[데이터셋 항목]
▬▬▬▬▬▬

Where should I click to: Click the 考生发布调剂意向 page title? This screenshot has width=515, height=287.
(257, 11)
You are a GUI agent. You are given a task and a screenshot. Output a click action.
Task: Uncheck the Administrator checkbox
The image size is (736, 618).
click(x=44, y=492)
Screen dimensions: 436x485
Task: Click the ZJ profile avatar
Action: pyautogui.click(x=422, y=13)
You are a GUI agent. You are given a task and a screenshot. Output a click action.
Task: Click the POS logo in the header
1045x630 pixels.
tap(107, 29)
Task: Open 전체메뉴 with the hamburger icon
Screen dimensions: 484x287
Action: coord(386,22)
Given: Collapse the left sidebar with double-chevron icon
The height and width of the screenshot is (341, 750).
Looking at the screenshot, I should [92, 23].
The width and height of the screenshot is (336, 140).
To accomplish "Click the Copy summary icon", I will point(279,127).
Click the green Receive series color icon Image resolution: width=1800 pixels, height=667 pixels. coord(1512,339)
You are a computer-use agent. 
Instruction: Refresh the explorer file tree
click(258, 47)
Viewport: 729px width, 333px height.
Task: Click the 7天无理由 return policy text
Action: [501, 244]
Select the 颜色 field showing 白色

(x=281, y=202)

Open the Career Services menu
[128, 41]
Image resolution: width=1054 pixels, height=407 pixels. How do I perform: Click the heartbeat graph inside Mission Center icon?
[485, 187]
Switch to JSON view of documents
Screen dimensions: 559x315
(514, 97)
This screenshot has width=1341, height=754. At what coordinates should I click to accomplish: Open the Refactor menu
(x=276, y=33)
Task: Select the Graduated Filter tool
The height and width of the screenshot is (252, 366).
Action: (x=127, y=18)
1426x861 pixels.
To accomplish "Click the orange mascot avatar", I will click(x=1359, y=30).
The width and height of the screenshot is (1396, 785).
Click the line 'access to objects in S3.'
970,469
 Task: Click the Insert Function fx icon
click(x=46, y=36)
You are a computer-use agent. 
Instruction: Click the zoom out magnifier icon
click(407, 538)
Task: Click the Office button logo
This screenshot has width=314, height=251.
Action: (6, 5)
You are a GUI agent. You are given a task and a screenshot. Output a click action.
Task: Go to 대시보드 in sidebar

▬▬▬▬▬▬

▸ 목표
위 기록 전체에서 "GUI agent"를 모두 "screen agent"로 고쳐 다시 쓰고, 나머지는 한 글자도 바꾸지 마세요.

▸ 정답
Where should I click to: Click the 考生发布调剂意向 page title? This screenshot has width=515, height=287.
(257, 11)
You are a screen agent. You are given a task and a screenshot. Output a click action.
Task: Uncheck the Administrator checkbox
The image size is (736, 618).
click(x=44, y=492)
Screen dimensions: 436x485
Task: Click the ZJ profile avatar
Action: pyautogui.click(x=422, y=13)
You are a screen agent. You are given a task and a screenshot. Output a click action.
Task: Click the POS logo in the header
1045x630 pixels.
tap(107, 29)
Task: Open 전체메뉴 with the hamburger icon
Screen dimensions: 484x287
Action: coord(386,22)
Given: Collapse the left sidebar with double-chevron icon
The height and width of the screenshot is (341, 750).
Looking at the screenshot, I should [92, 23].
The width and height of the screenshot is (336, 140).
To accomplish "Click the Copy summary icon", I will point(279,127).
Click the green Receive series color icon Image resolution: width=1800 pixels, height=667 pixels. coord(1512,339)
You are a computer-use agent. 
Instruction: Refresh the explorer file tree
click(258, 47)
Viewport: 729px width, 333px height.
Task: Click the 7天无理由 return policy text
Action: [501, 244]
Select the 颜色 field showing 白色

(x=281, y=202)

Open the Career Services menu
[128, 41]
Image resolution: width=1054 pixels, height=407 pixels. How do I perform: Click the heartbeat graph inside Mission Center icon?
[485, 187]
Switch to JSON view of documents
Screen dimensions: 559x315
(514, 97)
This screenshot has width=1341, height=754. At what coordinates should I click to accomplish: Open the Refactor menu
(x=276, y=33)
Task: Select the Graduated Filter tool
The height and width of the screenshot is (252, 366).
Action: (x=127, y=18)
1426x861 pixels.
To accomplish "Click the orange mascot avatar", I will click(x=1359, y=30).
The width and height of the screenshot is (1396, 785).
Click the line 'access to objects in S3.'
970,469
 Task: Click the Insert Function fx icon
click(x=46, y=36)
You are a computer-use agent. 
Instruction: Click the zoom out magnifier icon
click(407, 538)
Task: Click the Office button logo
This screenshot has width=314, height=251.
Action: (6, 5)
You are a screen agent. You are given a task and a screenshot. Output a click action.
Task: Go to 대시보드 in sidebar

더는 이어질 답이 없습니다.